C<avr_hvsp.pl> - an F<avrdude> clone to talk HVSP to AVR chips

=head1 SYNOPSIS

 avr_hvsp.pl [-e] [-n] [-D] [-U MEMORY:OP:FILE:FORMAT] ...

=head1 DESCRIPTION

This script implements a command that behaves somewhat like F<avrdude>, using
L<Device::Chip::AVR_HVSP> to talk to an F<AVR> chip in HVSP mode via a suitable
circuit attached to a chip adapter. The module provides a detailed description
of a suitable circuit.

=head1 OPTIONS

=head2 -A, --adapter ADAPTER

Name of the L<Device::Chip> adapter subclass to use. Defaults to C<BusPirate>.

=head2 -M, --mount PARAMS

A comma-separated list of additional options to pass to the C<mount> method,
e.g. for configuring GPIO pin mappings.

=head1 AVRDUDE-LIKE OPTIONS

The following options are designed to be compatible with F<avrdude>

=head2 -b, --baud RATE

Overrides the default baud rate of 115200, in case for some reason the
F<Bus Pirate> has been reconfigured. Normally it should not be necessary to
alter this.

=head2 -D, --no-autoerase

Skips the implied chip erase operation before writing the C<eeprom> or
C<flash> memories.

=head2 -e, --erase

Perform a full chip erase before other operations. Normally this is not
required because the memory writes that would require it (C<eeprom> and
C<flash>) normally do this automatically.

=head2 -n, --no-write

Do not perform any writes to the chip; restrict operation only to read and
verify.

=head2 -P, --port PORT

Device node where the F<Bus Pirate> can be found. If not supplied, the value
of the C<BUS_PIRATE> environment variable will be used, or F</dev/ttyUSB0> if
that is not defined.

=head2 -U, --memop MEMORY:OP:FILE:FORMAT

Performs a memory transfer operation of the C<OP> type (which may be C<r> for
read, C<w> for write, or C<v> for verify) with a chip memory. This is
transferred to or from a file whose name and format are given.

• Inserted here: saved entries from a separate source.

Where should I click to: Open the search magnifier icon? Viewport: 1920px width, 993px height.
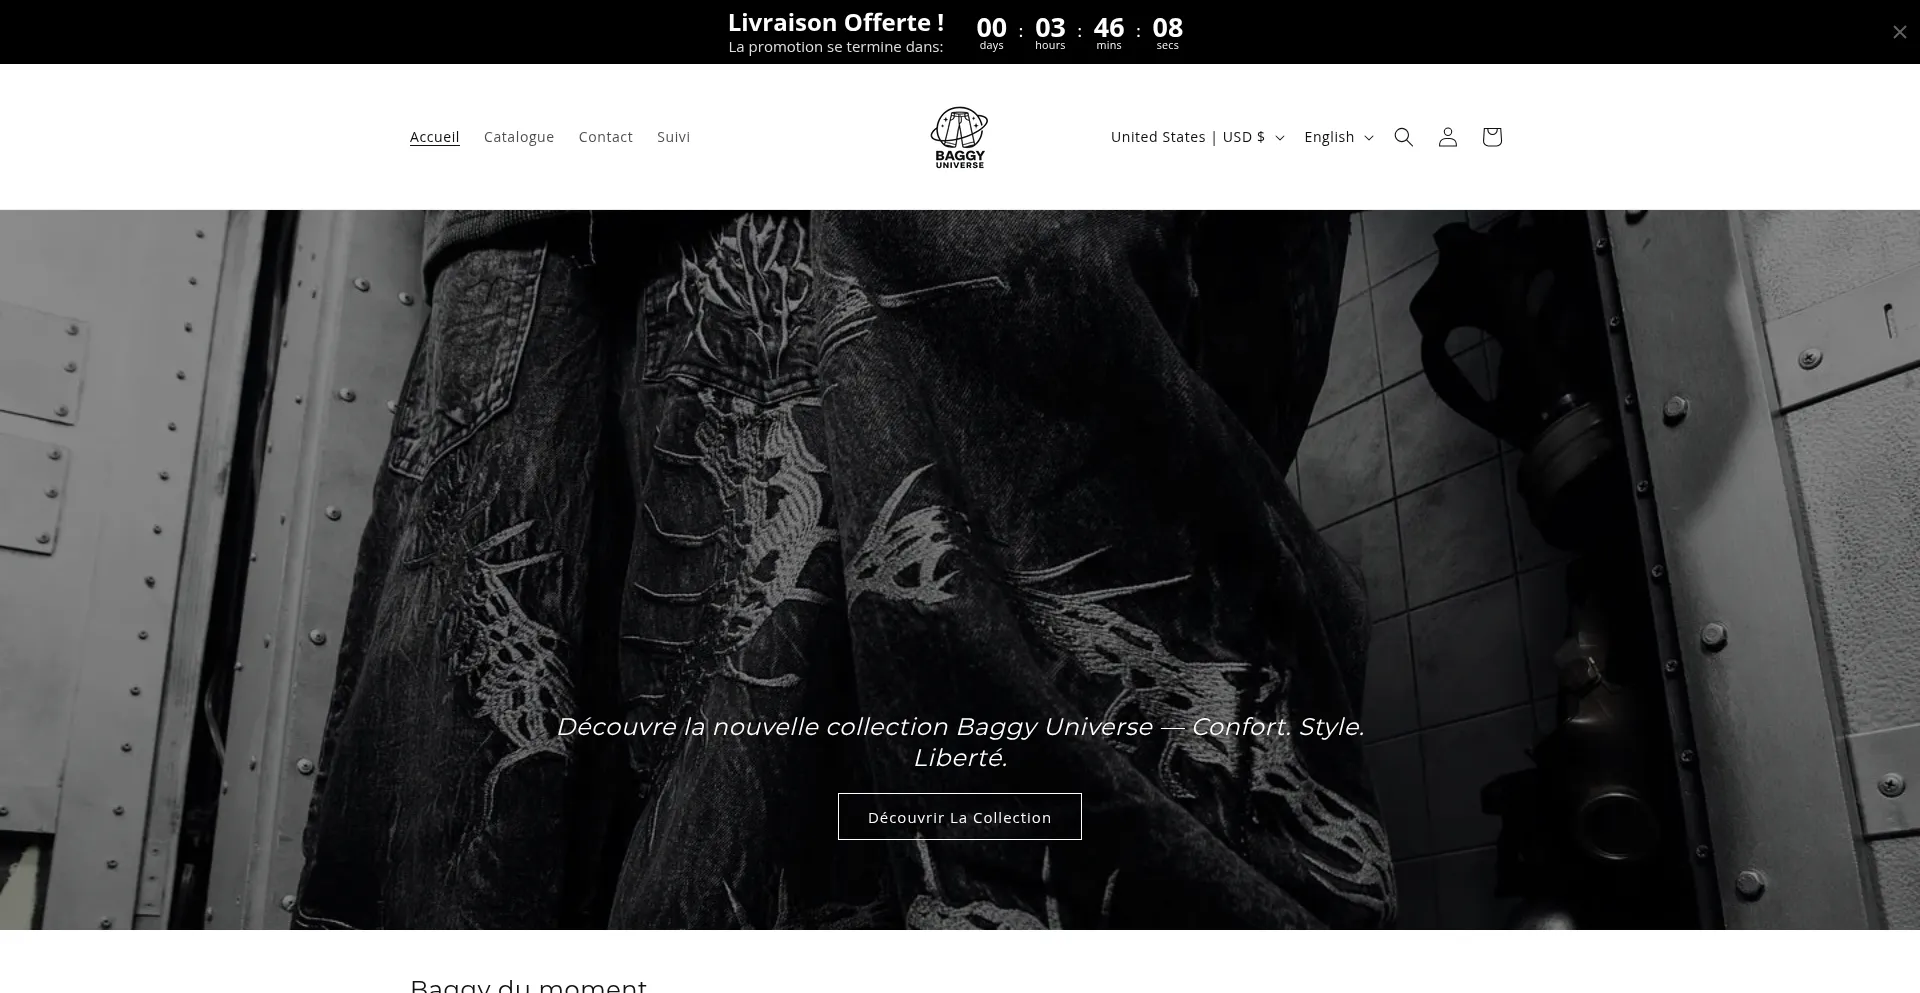1403,137
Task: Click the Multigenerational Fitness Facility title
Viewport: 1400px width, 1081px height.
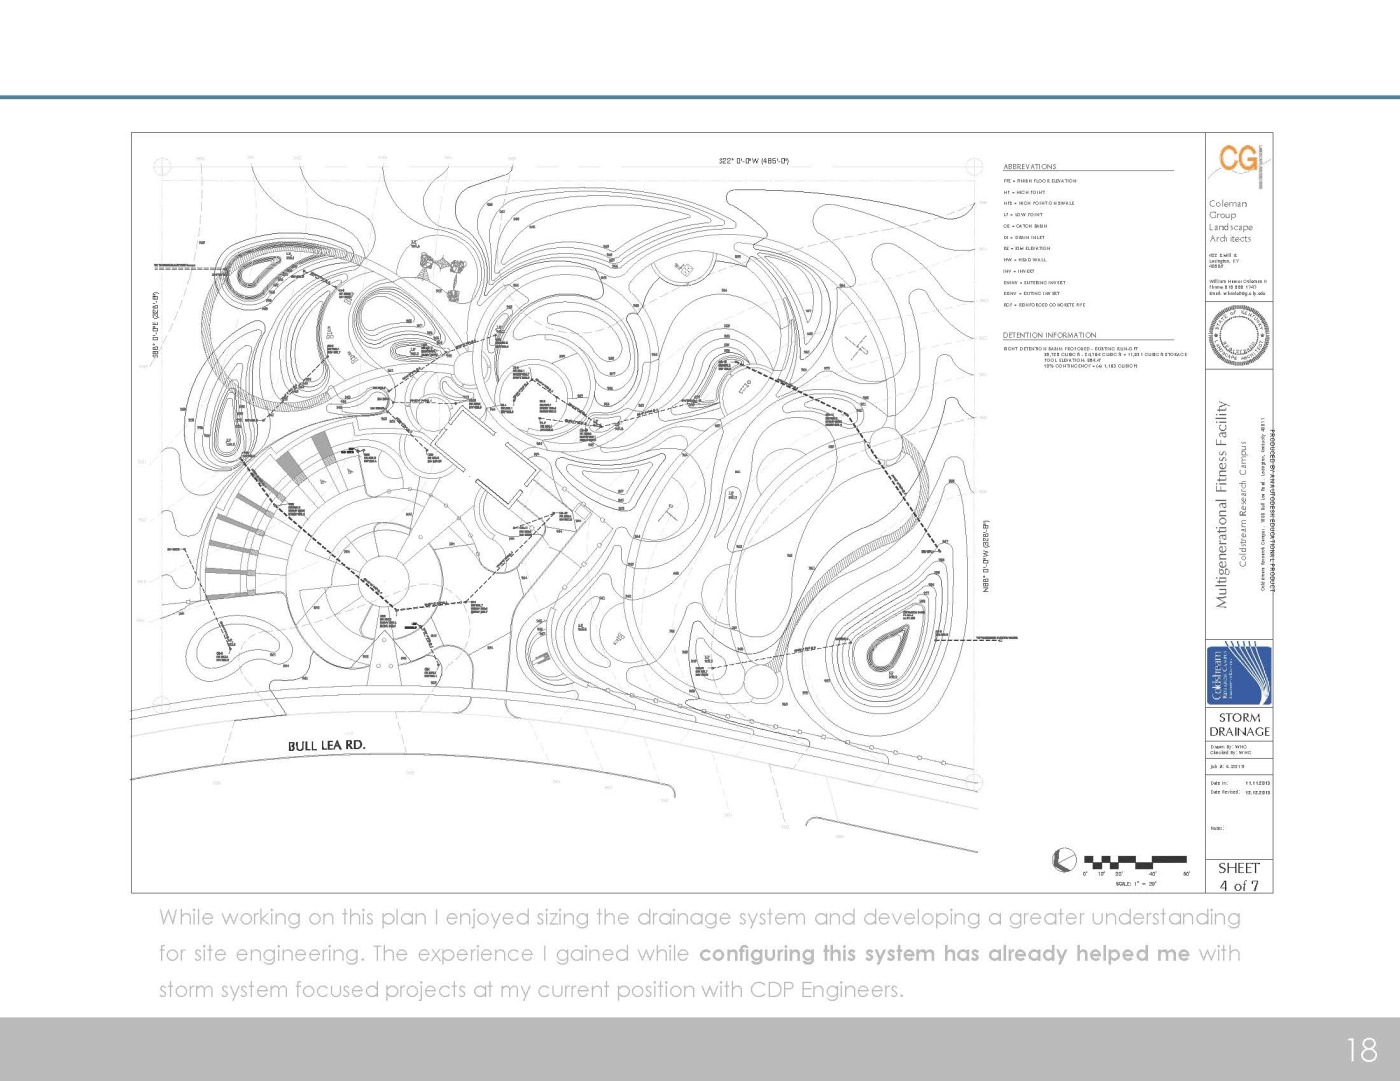Action: (x=1221, y=504)
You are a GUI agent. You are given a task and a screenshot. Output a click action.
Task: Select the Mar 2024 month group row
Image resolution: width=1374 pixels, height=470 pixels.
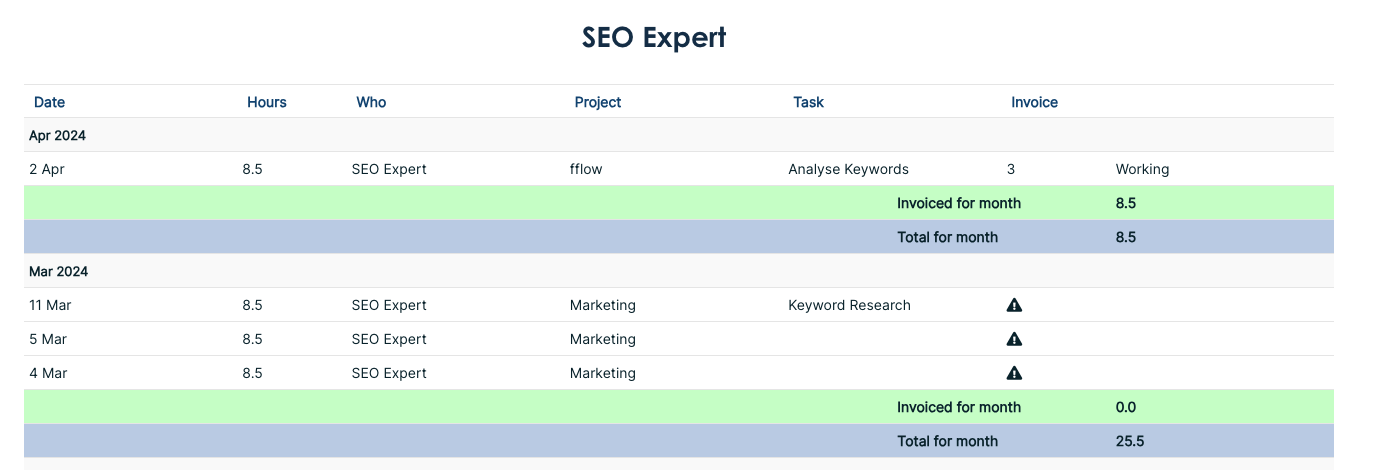coord(58,271)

The types of memory and file formats are listed below. As a special extension,
the filename C<-> may be given, to read from standard input, or write to
standard output.

=head2 --backup-all FILE

Reads all of the chip memories that are writable (i.e. not the signature or
calibration) and writes their entire contents to the given file, in an
extension of the Intel Hex format, where each memory starts with a comment
giving its name.

=head2 --restore-all FILE

Writes memories to the chip from the given file in a format written by
C<backup-all>.

=head1 MEMORIES

The following memories are recognised

=over 4

=item * signature (read-only)

=item * calibration (read-only)

=item * lock

=item * lfuse, hfuse, efuse

=item * flash

=item * eeprom

=back

=head1 FILE FORMATS

The following file formats are recognised

=over 4

=item * Intel Hex (type C<i>)

=item * Decimal (type C<d>), Hexadecimal (type C<h>), Octal (type C<o>)

Output-only; writes a string of text, containing comma-separated integers for
each byte individually.

=item * Immediate (type C<m>)

Input-only; interprets the filename directly as a comma- or space-separated
list of integers in any of decimal, hexadecimal or octal form. Most useful for
setting fuses or lock bits.

=back

=head1 INCOMPATIBILITES

=over 4

=item *

This program only works those F<ATtiny> devices that support HVSP mode. It
does not support ISP or HVPP.

=item *

Does not support other file formats - Motorola S-record, raw binary, ELF, or
binary textual encoding.

=item *

Does not implement F<avrdude> telnet mode, nor many of the other commandline
options.

=back

=head1 AUTHOR

Paul Evans <leonerd@leonerd.org.uk>

=cut